*** Given text Section Begins ***

Russian Federation Senator from the Nenets Autonomous Okrug
- Incumbent
- Assumed office 14 September 2020
- Preceded by: Olga Starostina

Member of the Naryan-Mar City Counci
- In office 8 September 2019 – 14 September 2020

Member of the Arkhangelsk Regional Assembly of Deputies
- In office September 2013 – 8 September 2019

Personal details
- Born: Denis Vladimirovich Gusev 26 December 1976 (age 48) Arkhangelsk, Russian SFSR, Soviet Union
- Political party: United Russia

= Denis Gusev (politician) =

Russian politician (born 1976)

Denis Vladimirovich Gusev (Russian: Денис Владимирович Гусев; born on 26 December 1976), is a Russian politician who is currently the senator of the executive authority of the Nenets Autonomous Okrug since 14 September 2020.

He was also the secretary of the Nenets regional branch of the United Russia party from 2016 to 2021.

Since 3 October 2019, he has also been the Chairman of the City Council of Naryan-Mar.

On 9 March 2022, he has been under personal EU sanctions.

==Biography==

Denis Gusev was born in Arkhangelsk on 26 December 1976.

Gusev has been a boxing champion of the Arkhangelsk Oblast in 1995. In 1999, he graduated from the Pomor State University with a degree in history and socio-political disciplines.

From 1999 to 2000 he served in the Arkhangelsk customs.

Between 2000 and October 2019, he worked in subsidiaries of LUKOIL in Naryan-Mar.

In 2004, Gusev established the Boxing Federation of the Nenets Autonomous Okrug, until 2019 he was its leader.

In 2012, he was vacated after the transfer of Natalia Kardakova to the Assembly of Deputies of the Nenets Autonomous Okrug, the place of the deputy of the Council of the Zapolyarny region of the second convocation.

In September 2013, he was elected a member of the Arkhangelsk Regional Assembly of Deputies of the sixth convocation.

*** Given text Section Ends ***

Work order: In the "Biography" section of the article on Denis Gusev, which distinct years are mentioned? The data that follows has no connection to the article on Denis Gusev.

*** Dataset content Section Begins ***

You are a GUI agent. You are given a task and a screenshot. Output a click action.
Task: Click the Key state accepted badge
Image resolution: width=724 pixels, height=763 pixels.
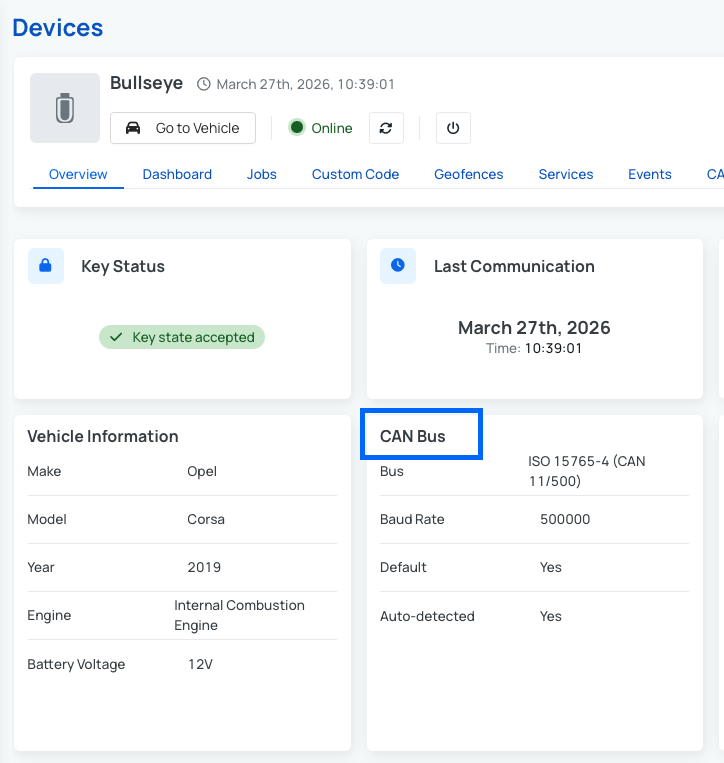[182, 338]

*** Dataset content Section Ends ***

Answer section: 1976, 1995, 1999, 2000, 2004, 2012, 2013, 2019